▸ Exercise details: Beginning at the line that holds "Click the star icon in top bar", transcribe each line exactly through the end of the records, and leave any pictures out.

Stored data entries
------------------------------

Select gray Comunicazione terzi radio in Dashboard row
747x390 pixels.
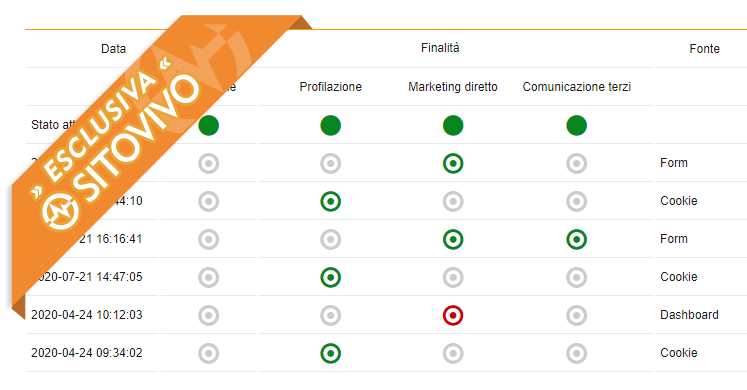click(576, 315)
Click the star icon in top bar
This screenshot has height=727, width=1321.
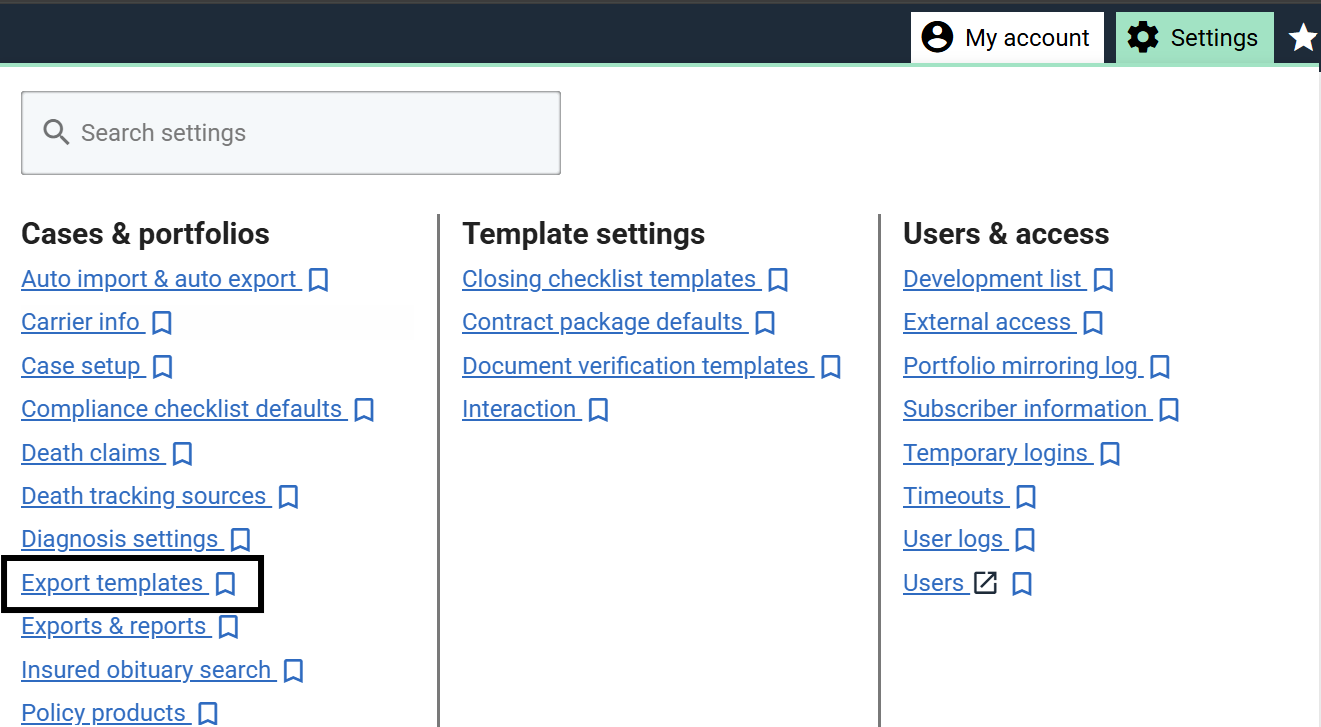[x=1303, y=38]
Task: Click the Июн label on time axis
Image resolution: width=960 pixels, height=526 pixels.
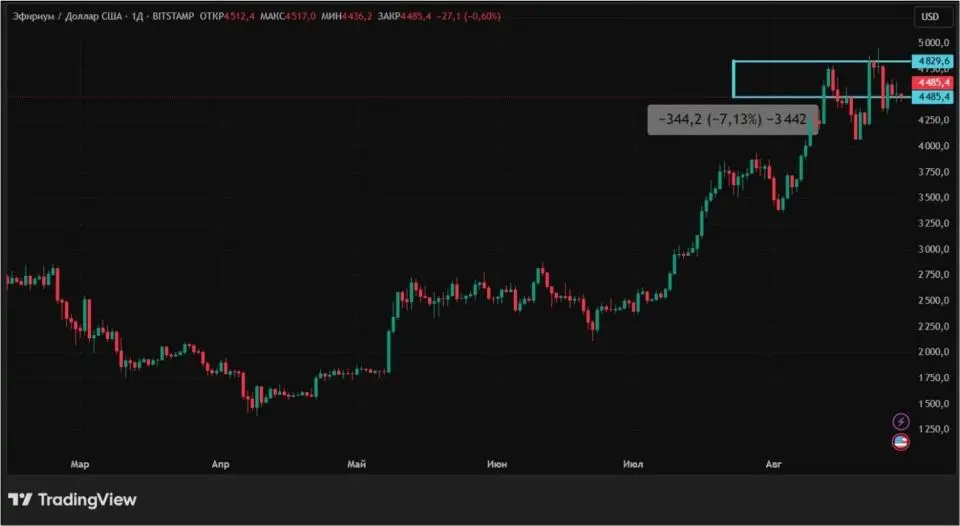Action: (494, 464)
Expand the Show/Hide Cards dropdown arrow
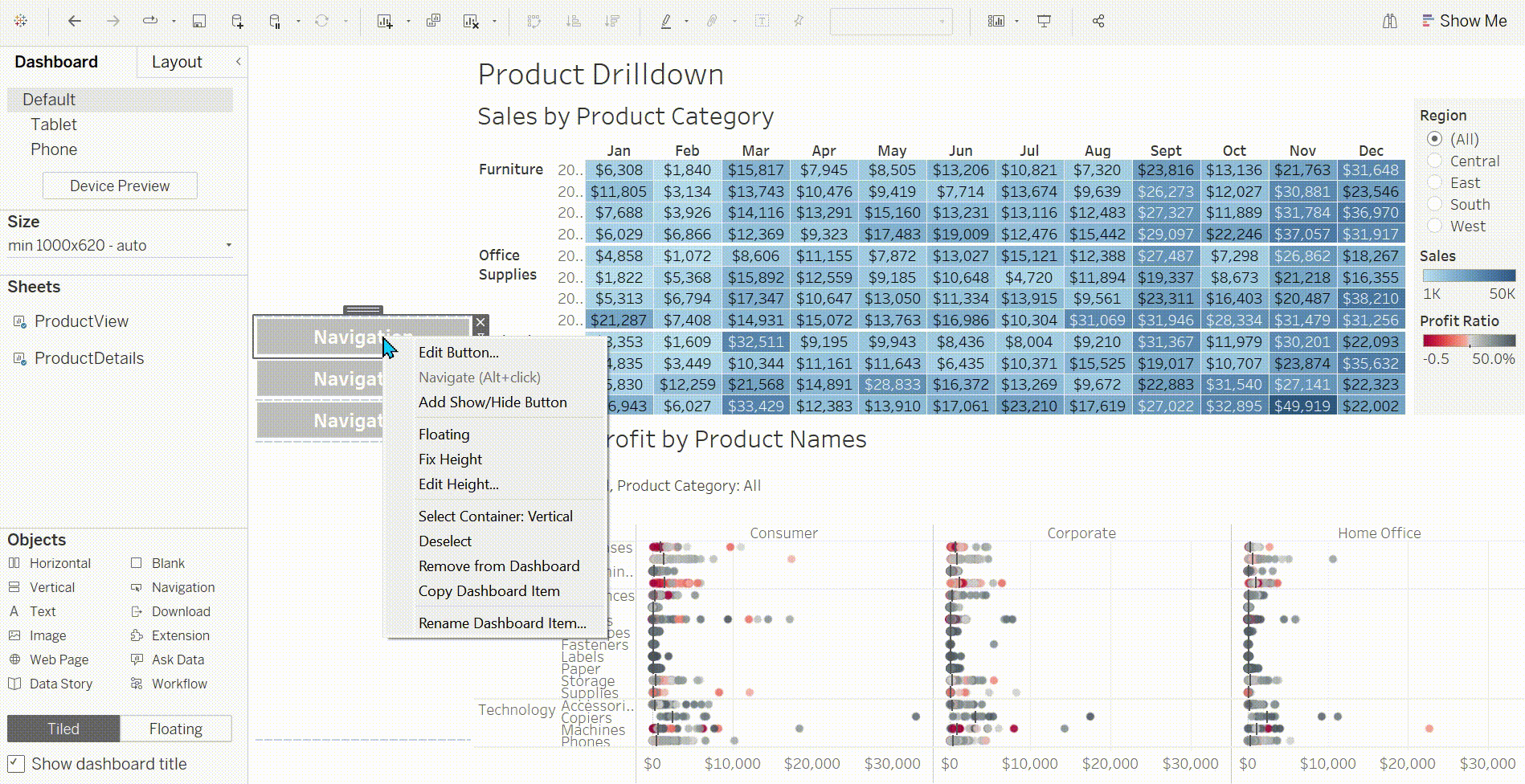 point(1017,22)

------------------------------

▸ Expected answer:
Click the star icon in top bar
This screenshot has height=727, width=1321.
[x=1303, y=38]
Task: Click the Июн label on time axis
Image resolution: width=960 pixels, height=526 pixels.
Action: (494, 464)
Expand the Show/Hide Cards dropdown arrow
 point(1017,22)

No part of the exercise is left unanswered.